Now, m-net does not know how to connect webhoster or bay-net (too far away), but it knows that it peers to alter-net, as well (though not as cheap as level3). Therefore it issues two queries: One for foobar.webhoster.bay-net on alter-net, and one for foobar.webhoster.bay-net.alter-net on level3. Incidentially, bay-net also peers with level3 (but didn't tell us). Both therefore will answer, and give both routes and a "cost" number in their return value. Cost can be a complicated thing, it involves available bandwidth, latency, and actual peering costs (cents per gigabyte).
So we now have two possible routes: workstation.somecompany.m-net.level3.bay-net.webhoster.foobar, and with different routes through m-net and bay-net through alter-net instead of level3. The routing server of m-net then can choose by the cost assigned with these routes, which to pass back to us.
Let's change the query to some webhoster in Munich, which replied with telecom as area network. m-net and telecom have direct peering, so the string could shorten to workstation.somecompany.m-net.telecom.webhoster.foobar. However, m-net knows that it peers with webhoster directly, so the string shortens to workstation.somecompany.m-net.webhoster.foobar.
These location names in reality would be the names of the routing servers of those nets. They would be unique, and also have a DNS resolvable location. To ask a routing server therefore requires first to get a route to it. The good news is: You don't need the answer of this routing server. It will be an end node, you need only routes through nets you pass through.

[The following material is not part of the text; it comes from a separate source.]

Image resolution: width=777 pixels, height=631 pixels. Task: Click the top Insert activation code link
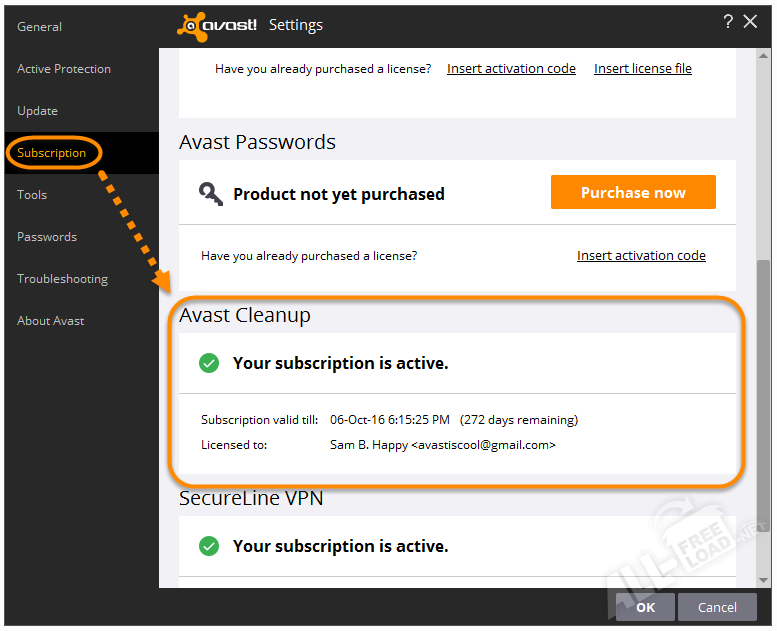(x=511, y=69)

The route to a routing server is a vital information, it can be obtained when connecting to a network. Generally, the address 0 into any network should give a routing server or at least a redirection response. So networks that are connected together can automatically obtain the path to the routing servers of peering networks. Through recursive queries, routing servers extend their knowledge, and can find shortcuts either for computing the route (by using cached knowledge how to go on), or actual shorter routes. They can frequently ping their peers if they are still available, and prune paths from their data bases if connections get lost. Since routing tries to find the shortest path in a graph, cycles do not hurt (only local broadcast domains must avoid cycles, or at least detect them and break broadcasts).
This automatic discovery of neighbors is the preferred way to set up networks. It is also possible to automatically determine the level. Top-level networks, i.e. backbones, are so by administrative definition (it is not possible to autoconfig that), let's call their level 0. If you install a new network, it's isolated router will start up as such, knowing that it is isolated (level infinity). It will look for neighbors, and once it finds a neighbor with a known level (e.g. the ISP), it will set its own level one level above this neighbor. If further lookups for neighbor networks give one with a lower level, it will lower its own level, too, and communicate that information when asked by other neighbors. The location string that is used for identification is always obtained by asking the hierarchically higher neighbor for his location, and concatenate that with the own id.